Dr. Zoe Lewis met Fanny in Miami and also came to visit Casa Wish in Mexico. While she and Fanny were discussing projects and how to help people, Dr. Lewis thought that the sort of practical advice imparted in the I Wish I Knew Series and their easy to read and artistic format could also help Alzheimers patients. Her book, I Hope They Know, is soon to be published and contains an essay from Fanny on "Survivorship". It also offers some very similar advice to patients, their family and friends, showing that many people can benefit from the insights we gain through the cancer experience, especially if we share. See the extended entry to read Fanny's essay. For more information on Dr. Lewis' effort, visit her web site at www.zoealewis.com
Surviving by Fanny Barry
As a cancer survivor, I celebrate life with a desire and need to improve the lives of others. Care from others, help, love and a deeper understanding of impermanence, have heightened my empathy, tolerance, laughter and understanding. I have found myself again and I am in a place where I need to give more to others than ever before. To survive, I have accepted so much from others, some very close and some very new acquaintances brought me through the disease. No one makes the survivor journey alone.

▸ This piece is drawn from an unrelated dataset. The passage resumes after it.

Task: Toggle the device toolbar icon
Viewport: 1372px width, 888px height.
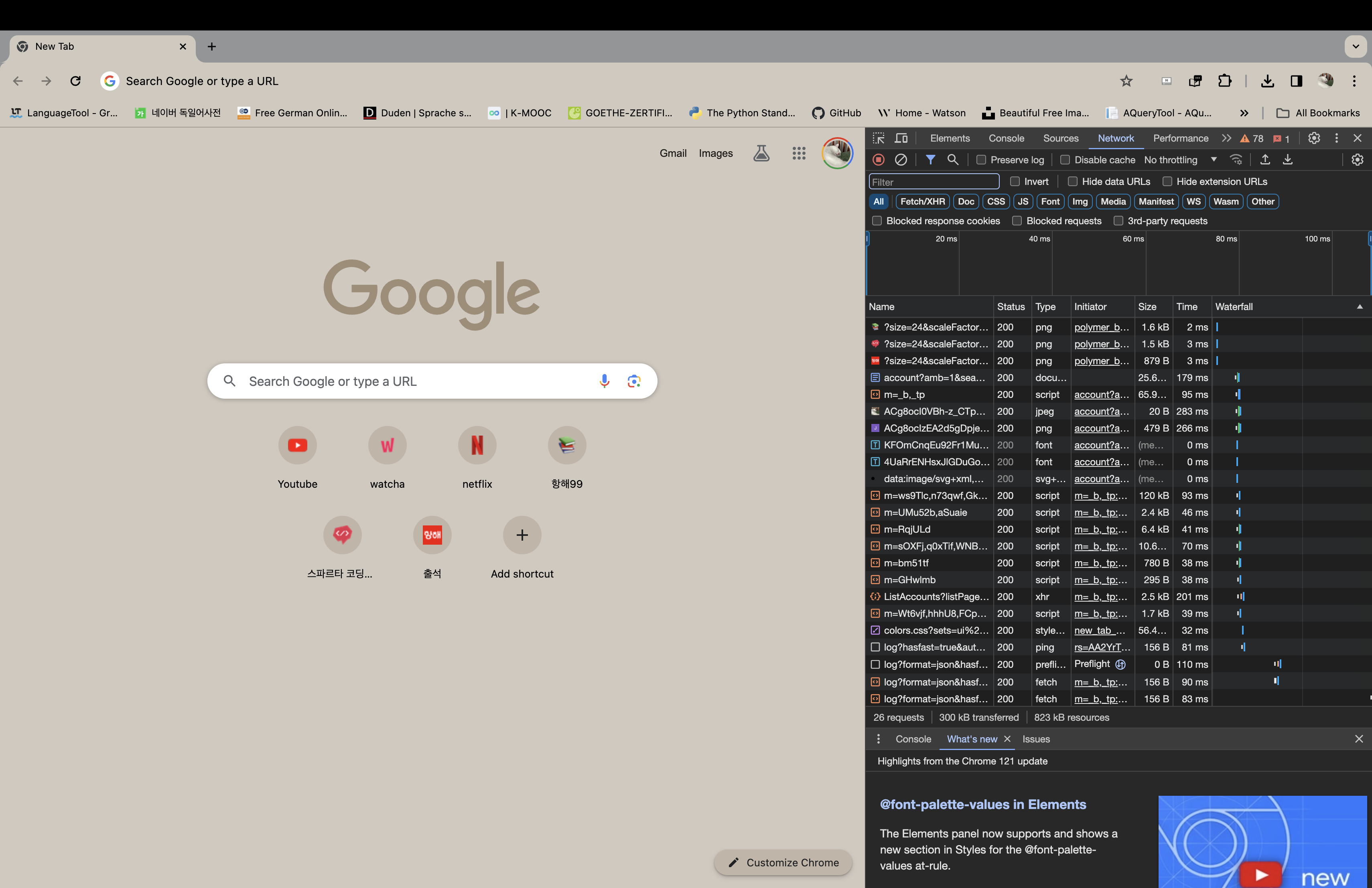Action: (901, 138)
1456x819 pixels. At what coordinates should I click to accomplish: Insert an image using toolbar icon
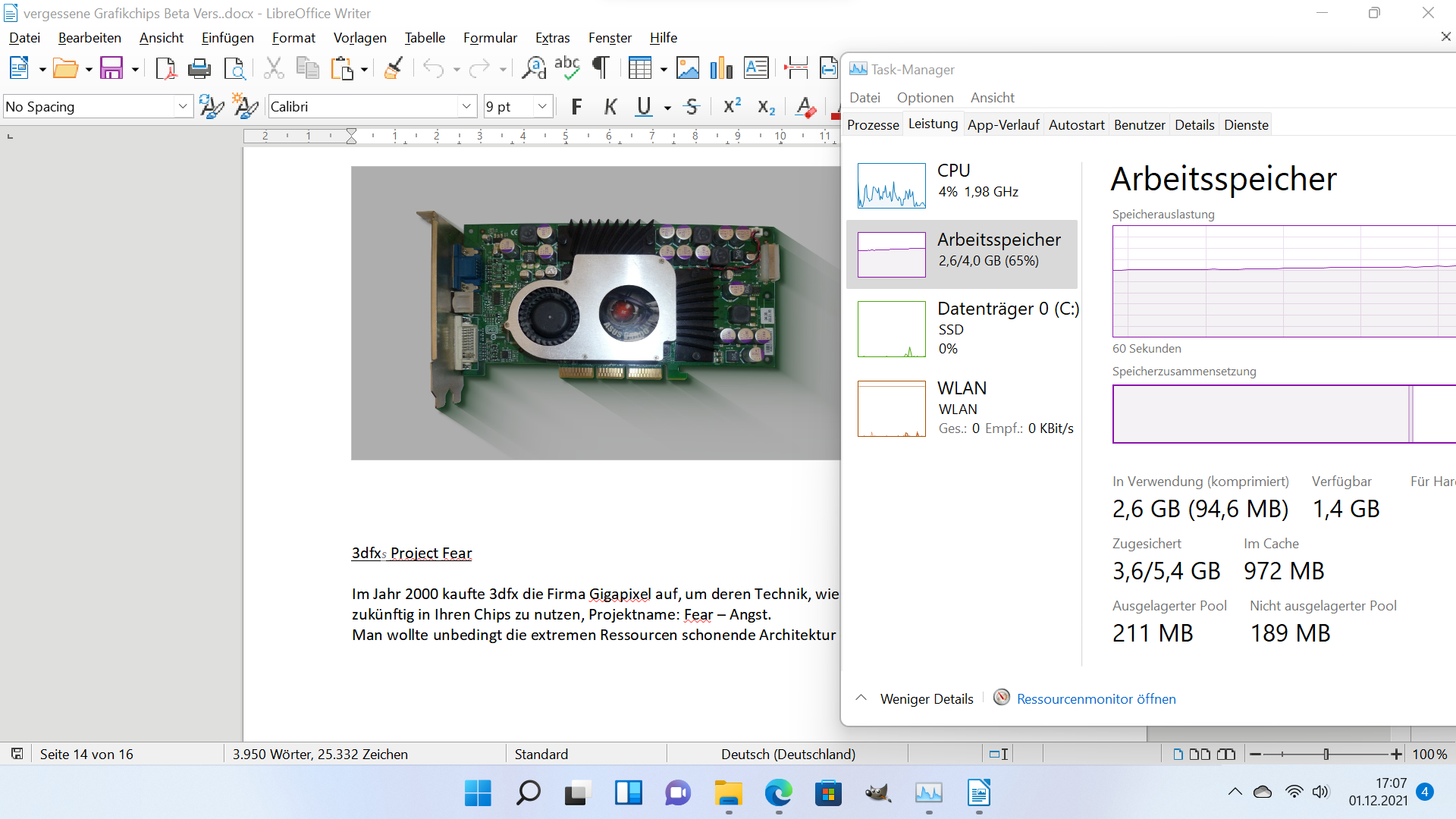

At first, I kept my “survivorship” fairly secret. Probably the same way a diagnosis of Alzheimer’s might be kept secret. I don’t tell everyone. It frightens some and makes some people uneasy. It is about death, I know. A lot of people don’t want to hear it, don’t want to think about it. I understand that. Sometimes I don’t want to think about it either. So I try not to talk too much about it. But it is there. And, more and more, as I become comfortable with the fact, with the term “survivor”, I share.
Each time I share I tell myself “ok” first. There is this little voice inside me that whispers “Go ahead. They, he, she, might want to know. It is ok. Say it. It is not a bad thing.” So I say it. Selectively, more and more. And people do want to know. Often they share their stories. So many have been touched. “My mother died of the disease.” “My sister had it and is doing well.” “My friend was just diagnosed.” “I am a survivor too.” Somehow it gives people permission to share their stories. Somehow it takes away my embarrassment of the diagnosis and gives me pride in my survivorship. Too, it frees those with whom I share. By sharing my survivorship, I enable the little voice inside of them to whisper “go ahead, she wants to know. It is ok.” It enables them to be heard, to not be embarrassed. And so we share. Often, there is a bond. Always, there is comfort. Realistically, it is how I survived. I told others I had cancer and they helped me. Now as I tell people and we share our stories, there is the realization of a problem. We realize there is a need to solve it or at least to help each other try.
Communicating the existence of the disease is a first step to enabling people to help each other. It is how we stop denying that we could have the disease. It is how we start accepting that we need to do something. That is why I started my non-profit. That is why I wrote my books. That is why I tell people, “I am a survivor.” When we share the knowledge, we are able to help each other. When we share the knowledge, we diminish the shame, the doubt, the fear.
Those touched by breast cancer and I believe most who have faced death, either themselves or through a loved one are changed by the experience. “Of course” you say. Every experience changes us, adds to the fabric of our being. But my experience surviving breast cancer has changed me in ways I would never have imagined. It has changed my family and friends, probably in ways they could never imagine. It showed me, and them, my strengths and my weaknesses. It took me to the edge and back. I know it took people I love and who love me to the edge and back. We are all survivors. But it also developed in me and in them a greater sense of empathy, tolerance and a greater need to share our lives with others as fortunate as we are - fortunate to be alive and to live every day. Fortunate to breathe each breath in awareness of the gift of life and in the awareness that we need to help each other do the same.
Communication can be a key to survivorship. Communication can be a key to those who may not survive so that they may have a better quality of life during their illness. It enables those who love them to come back from the edge. There is a parallel in all life death situations. Alzheimer’s disease is no different. There is an embarrassment I am sure. But there also needs to be that little voice inside that can speak up to share, selectively. That little voice that says, “It is ok, go ahead, they, he, she might want to know. It is ok. Say it. It is not a bad thing.”
Sharing our situations, our experiences, our needs will engender a commonality of compassion, a desire to improve each person's experience with disease, with life and death situations and will allow survivors and support systems to give back in some way, because no one survives alone. And for those who leave, no one leaves any one behind. We all touch each other and we leave a void when we go where others cannot follow. That void can be filled with empathy, compassion, an ability to help and give to others and a community of care.